- GOAL
Copy everything from the start of the material down through the line containing "click(189, 136)", swapping "screenshot" for "screen capture" and leaving everything else the same.

[Records]
════════

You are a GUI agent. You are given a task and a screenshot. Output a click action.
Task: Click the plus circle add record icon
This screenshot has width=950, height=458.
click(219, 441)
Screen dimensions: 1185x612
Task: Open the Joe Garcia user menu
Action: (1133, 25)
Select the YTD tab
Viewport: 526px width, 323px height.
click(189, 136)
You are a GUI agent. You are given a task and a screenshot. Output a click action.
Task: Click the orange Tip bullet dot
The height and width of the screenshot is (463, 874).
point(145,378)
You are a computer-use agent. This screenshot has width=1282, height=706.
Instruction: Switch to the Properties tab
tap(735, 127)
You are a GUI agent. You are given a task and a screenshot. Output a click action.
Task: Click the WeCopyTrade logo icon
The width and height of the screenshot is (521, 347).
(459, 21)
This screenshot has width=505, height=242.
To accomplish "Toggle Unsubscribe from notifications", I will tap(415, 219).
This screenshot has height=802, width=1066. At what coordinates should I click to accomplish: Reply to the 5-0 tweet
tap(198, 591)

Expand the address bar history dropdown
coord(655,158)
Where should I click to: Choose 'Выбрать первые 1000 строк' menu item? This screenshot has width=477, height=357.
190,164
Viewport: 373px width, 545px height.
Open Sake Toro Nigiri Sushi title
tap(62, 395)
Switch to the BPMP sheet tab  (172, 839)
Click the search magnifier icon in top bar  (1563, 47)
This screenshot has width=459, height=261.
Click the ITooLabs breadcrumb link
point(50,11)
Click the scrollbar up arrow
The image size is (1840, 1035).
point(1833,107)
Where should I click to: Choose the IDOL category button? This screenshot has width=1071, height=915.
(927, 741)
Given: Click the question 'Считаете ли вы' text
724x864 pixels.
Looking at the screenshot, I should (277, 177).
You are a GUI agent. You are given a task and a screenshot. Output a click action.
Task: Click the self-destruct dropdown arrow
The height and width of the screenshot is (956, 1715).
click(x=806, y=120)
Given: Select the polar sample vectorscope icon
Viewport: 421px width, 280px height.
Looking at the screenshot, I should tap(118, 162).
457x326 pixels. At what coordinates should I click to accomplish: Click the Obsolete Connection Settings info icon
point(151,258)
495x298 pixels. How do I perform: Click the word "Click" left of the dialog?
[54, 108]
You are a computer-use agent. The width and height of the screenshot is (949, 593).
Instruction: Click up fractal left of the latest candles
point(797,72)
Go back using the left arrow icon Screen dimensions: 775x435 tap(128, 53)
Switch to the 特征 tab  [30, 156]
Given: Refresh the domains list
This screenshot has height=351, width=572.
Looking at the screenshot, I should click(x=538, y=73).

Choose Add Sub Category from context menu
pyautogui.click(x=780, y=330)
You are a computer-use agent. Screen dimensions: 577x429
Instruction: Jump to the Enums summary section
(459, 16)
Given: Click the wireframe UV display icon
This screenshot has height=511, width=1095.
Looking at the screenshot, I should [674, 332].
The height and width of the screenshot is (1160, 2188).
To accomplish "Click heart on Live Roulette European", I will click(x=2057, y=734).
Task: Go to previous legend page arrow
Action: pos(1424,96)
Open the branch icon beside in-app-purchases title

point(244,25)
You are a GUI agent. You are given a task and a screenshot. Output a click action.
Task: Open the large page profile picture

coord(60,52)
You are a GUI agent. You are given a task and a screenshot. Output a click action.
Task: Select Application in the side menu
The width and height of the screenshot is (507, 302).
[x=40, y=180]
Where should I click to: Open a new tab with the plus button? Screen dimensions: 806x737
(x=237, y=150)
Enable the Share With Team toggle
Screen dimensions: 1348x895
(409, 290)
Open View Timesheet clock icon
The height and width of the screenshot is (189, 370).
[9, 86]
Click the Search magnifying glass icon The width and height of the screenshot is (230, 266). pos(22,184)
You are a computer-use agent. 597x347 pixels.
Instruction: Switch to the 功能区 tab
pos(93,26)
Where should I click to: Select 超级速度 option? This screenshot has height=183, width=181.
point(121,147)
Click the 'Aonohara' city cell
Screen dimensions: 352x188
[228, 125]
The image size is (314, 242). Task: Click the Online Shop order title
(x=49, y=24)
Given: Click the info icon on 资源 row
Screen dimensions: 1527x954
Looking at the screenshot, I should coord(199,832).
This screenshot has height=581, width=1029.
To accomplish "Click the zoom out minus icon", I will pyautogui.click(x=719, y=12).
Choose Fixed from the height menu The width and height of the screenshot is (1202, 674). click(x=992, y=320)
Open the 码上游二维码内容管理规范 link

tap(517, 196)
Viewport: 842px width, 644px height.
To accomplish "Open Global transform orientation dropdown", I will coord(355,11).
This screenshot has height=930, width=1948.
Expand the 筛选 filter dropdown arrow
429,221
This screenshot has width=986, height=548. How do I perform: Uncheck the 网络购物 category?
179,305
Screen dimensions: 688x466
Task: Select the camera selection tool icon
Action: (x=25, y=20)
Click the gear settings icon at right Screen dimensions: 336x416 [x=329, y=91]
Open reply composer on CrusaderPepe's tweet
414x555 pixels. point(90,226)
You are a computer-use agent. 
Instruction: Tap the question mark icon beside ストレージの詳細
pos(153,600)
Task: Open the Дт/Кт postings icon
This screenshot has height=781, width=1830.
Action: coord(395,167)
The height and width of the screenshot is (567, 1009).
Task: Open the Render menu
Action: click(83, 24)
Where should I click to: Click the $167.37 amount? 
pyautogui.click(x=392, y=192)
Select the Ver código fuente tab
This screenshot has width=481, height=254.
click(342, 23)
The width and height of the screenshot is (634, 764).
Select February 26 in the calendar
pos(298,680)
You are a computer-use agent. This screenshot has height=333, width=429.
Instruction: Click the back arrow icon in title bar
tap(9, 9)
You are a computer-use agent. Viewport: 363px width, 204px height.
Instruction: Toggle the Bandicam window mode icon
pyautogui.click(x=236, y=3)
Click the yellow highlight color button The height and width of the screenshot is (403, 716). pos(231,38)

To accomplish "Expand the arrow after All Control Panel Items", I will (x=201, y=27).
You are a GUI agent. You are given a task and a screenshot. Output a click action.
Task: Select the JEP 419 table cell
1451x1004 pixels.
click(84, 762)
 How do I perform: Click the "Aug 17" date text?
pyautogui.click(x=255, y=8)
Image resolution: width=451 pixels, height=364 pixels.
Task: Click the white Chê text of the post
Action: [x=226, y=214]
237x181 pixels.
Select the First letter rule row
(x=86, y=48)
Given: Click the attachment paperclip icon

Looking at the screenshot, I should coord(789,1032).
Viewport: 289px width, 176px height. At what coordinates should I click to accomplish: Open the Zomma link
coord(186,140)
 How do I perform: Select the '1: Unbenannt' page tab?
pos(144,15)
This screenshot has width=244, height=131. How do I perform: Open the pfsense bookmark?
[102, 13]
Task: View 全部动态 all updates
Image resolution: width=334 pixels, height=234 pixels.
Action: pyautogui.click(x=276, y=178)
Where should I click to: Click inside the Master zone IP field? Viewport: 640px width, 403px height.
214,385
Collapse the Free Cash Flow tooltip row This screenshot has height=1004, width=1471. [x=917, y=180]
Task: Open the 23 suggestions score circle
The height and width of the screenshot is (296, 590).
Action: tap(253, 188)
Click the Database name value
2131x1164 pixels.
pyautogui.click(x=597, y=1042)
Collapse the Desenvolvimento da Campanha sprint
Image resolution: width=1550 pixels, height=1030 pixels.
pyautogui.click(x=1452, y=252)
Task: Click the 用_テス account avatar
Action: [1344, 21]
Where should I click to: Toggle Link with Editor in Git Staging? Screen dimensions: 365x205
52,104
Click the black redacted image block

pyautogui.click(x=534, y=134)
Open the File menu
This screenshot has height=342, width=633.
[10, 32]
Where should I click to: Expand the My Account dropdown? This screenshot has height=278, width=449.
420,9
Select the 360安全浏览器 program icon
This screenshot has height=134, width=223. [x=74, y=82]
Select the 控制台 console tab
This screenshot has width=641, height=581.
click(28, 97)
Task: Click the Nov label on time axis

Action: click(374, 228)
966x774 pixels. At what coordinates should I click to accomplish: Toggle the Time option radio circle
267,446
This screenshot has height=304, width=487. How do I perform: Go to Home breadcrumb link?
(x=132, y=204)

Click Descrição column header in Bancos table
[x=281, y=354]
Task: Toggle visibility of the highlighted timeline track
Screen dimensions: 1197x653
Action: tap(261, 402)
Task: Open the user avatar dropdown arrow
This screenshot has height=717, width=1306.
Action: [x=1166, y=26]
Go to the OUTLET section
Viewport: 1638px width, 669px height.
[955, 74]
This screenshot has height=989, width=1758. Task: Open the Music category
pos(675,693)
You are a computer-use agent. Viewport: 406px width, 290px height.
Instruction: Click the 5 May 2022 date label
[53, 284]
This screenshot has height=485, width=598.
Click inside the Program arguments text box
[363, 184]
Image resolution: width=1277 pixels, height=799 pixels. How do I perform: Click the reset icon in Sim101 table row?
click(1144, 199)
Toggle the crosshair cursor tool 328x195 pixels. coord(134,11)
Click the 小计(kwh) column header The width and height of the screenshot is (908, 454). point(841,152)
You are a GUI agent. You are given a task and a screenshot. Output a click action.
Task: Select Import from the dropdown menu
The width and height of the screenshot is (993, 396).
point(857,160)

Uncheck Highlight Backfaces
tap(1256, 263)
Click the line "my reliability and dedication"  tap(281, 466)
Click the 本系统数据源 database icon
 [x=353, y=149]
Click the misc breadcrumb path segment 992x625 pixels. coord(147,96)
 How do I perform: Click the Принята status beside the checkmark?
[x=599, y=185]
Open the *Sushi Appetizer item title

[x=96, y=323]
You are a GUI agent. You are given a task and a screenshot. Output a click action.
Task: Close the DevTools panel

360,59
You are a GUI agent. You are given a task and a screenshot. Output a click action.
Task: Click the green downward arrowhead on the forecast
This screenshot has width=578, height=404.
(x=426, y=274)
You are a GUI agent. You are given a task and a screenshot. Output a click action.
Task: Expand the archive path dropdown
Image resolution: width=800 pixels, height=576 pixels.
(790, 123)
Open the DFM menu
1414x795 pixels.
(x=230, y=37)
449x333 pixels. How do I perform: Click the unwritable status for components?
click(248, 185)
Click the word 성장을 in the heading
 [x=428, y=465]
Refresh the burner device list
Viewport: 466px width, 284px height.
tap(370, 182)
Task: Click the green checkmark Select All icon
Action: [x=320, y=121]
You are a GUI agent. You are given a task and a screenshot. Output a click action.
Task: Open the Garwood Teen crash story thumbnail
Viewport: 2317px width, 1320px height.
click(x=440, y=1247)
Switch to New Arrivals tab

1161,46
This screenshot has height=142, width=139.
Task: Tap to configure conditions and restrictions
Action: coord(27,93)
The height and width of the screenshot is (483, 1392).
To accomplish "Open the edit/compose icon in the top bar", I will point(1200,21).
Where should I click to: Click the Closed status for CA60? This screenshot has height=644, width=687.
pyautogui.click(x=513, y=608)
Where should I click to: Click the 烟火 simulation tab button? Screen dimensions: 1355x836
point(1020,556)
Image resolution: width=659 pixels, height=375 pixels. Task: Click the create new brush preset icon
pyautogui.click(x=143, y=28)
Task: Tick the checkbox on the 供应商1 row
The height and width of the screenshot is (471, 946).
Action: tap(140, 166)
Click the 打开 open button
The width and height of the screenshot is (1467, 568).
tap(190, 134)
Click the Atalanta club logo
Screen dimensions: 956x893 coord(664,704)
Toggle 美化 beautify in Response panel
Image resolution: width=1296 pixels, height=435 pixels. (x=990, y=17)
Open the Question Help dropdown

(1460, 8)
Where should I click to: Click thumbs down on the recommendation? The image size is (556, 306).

════════

- WRITTEN SOLUTION
You are a GUI agent. You are given a task and a screen capture. Output a click action.
Task: Click the plus circle add record icon
This screen capture has width=950, height=458.
click(219, 441)
Screen dimensions: 1185x612
Task: Open the Joe Garcia user menu
Action: (1133, 25)
Select the YTD tab
Viewport: 526px width, 323px height.
click(189, 136)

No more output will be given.